Mai come in questo momento c’è bisogno di visibilità e di sensibilizzare le persone a donare. C’è stata la disponibilità in tal senso da parte di personaggi famosi (dello spettacolo, dello sport o altro)? E in secondo luogo, c’è ancora bisogno di testimonial in questo Paese?

Per noi non è stato sorprendente ricevere telefonate di artisti, calciatori, personaggi famosi che in prima persona hanno donato e poi messo a disposizione la loro immagine per le necessità del Banco Alimentare. Da oltre 30 anni noi crediamo in un concetto fondamentale: prima ti impegni direttamente tu, sul campo, con le tue azioni, e poi inviti gli altri a farlo. Non c’è pubblicità migliore di questa. Gli artisti hanno visto le foto sui nostri social dei volontari impegnati quotidianamente con le grandi difficoltà di organizzazione dovute alle restrizioni, e hanno deciso di aderire in prima persona chiamandoci e offrendosi con le loro diverse capacità. Se servono i grandi testimonial? Direi di sì, e saranno sempre più influenti, ma alla base, e mi ripeto, ci vanno i volontari, i nostri testimonial di tutti i giorni, che guidano il cambiamento dei cuori.

# # # # # # #

* _ISTRUZIONE SCRITTA 1_: Ripeti dall'estratto sul Banco Alimentare tutto il passo che va da "Mai come in" giù fino a "in questo Paese?".
* _ISTRUZIONE SCRITTA 2_: Indica se ciascuna affermazione concorda con l'estratto, rispondendo sì o no e citando le parole decisive: (a) da oltre 30 anni il Banco Alimentare crede che prima ci si impegni direttamente e poi si invitino gli altri a farlo; (b) ricevere telefonate di personaggi famosi è stato sorprendente; (c) secondo chi risponde, i grandi testimonial non servono.
Le righe che seguono non hanno alcun legame con l'estratto.

* _DATI FORNITI_:
# # # # # # #

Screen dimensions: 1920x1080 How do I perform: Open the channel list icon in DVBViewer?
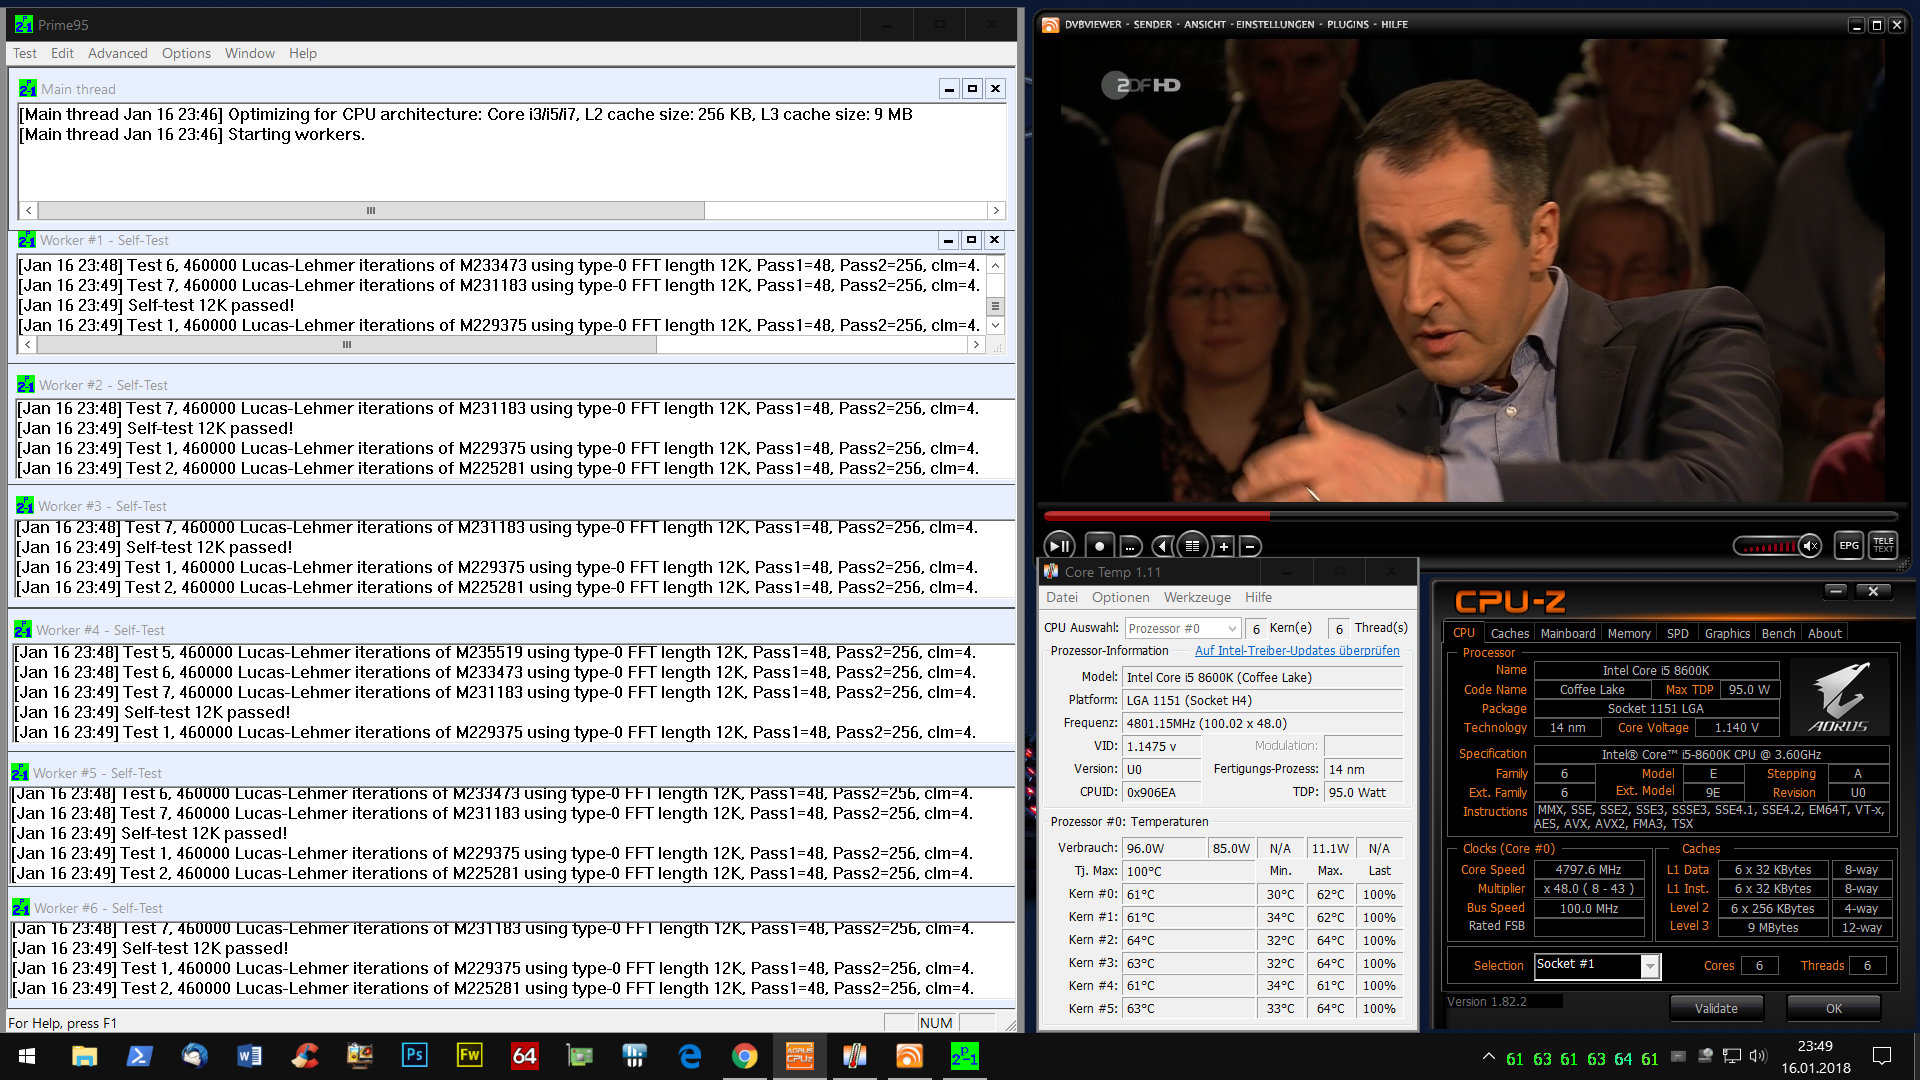pos(1192,546)
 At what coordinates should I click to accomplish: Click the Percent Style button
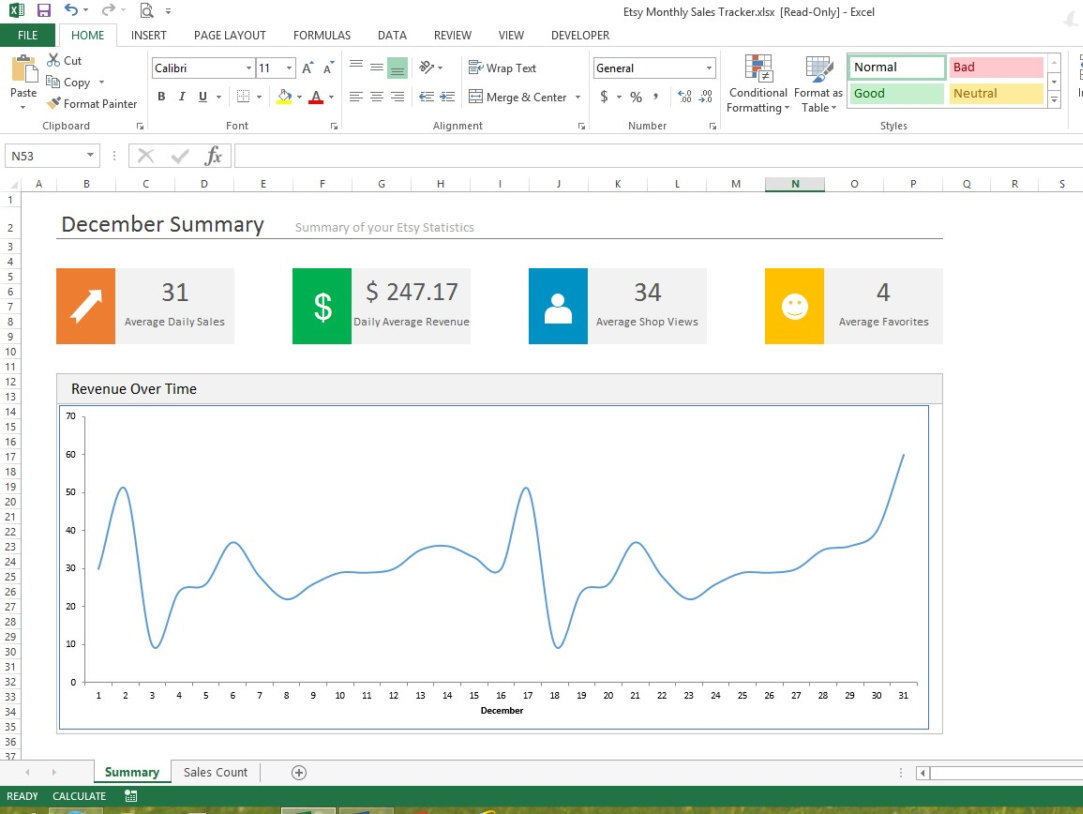pos(635,97)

# # # # # # #

* _RISPOSTA CORRETTA 1_:
Mai come in questo momento c’è bisogno di visibilità e di sensibilizzare le persone a donare. C’è stata la disponibilità in tal senso da parte di personaggi famosi (dello spettacolo, dello sport o altro)? E in secondo luogo, c’è ancora bisogno di testimonial in questo Paese?

* _RISPOSTA CORRETTA 2_:
(a) Sì: "Da oltre 30 anni noi crediamo in un concetto fondamentale: prima ti impegni direttamente tu, sul campo, con le tue azioni, e poi inviti gli altri a farlo."
(b) No: "Per noi non è stato sorprendente ricevere telefonate di artisti, calciatori, personaggi famosi"
(c) No: "Se servono i grandi testimonial? Direi di sì"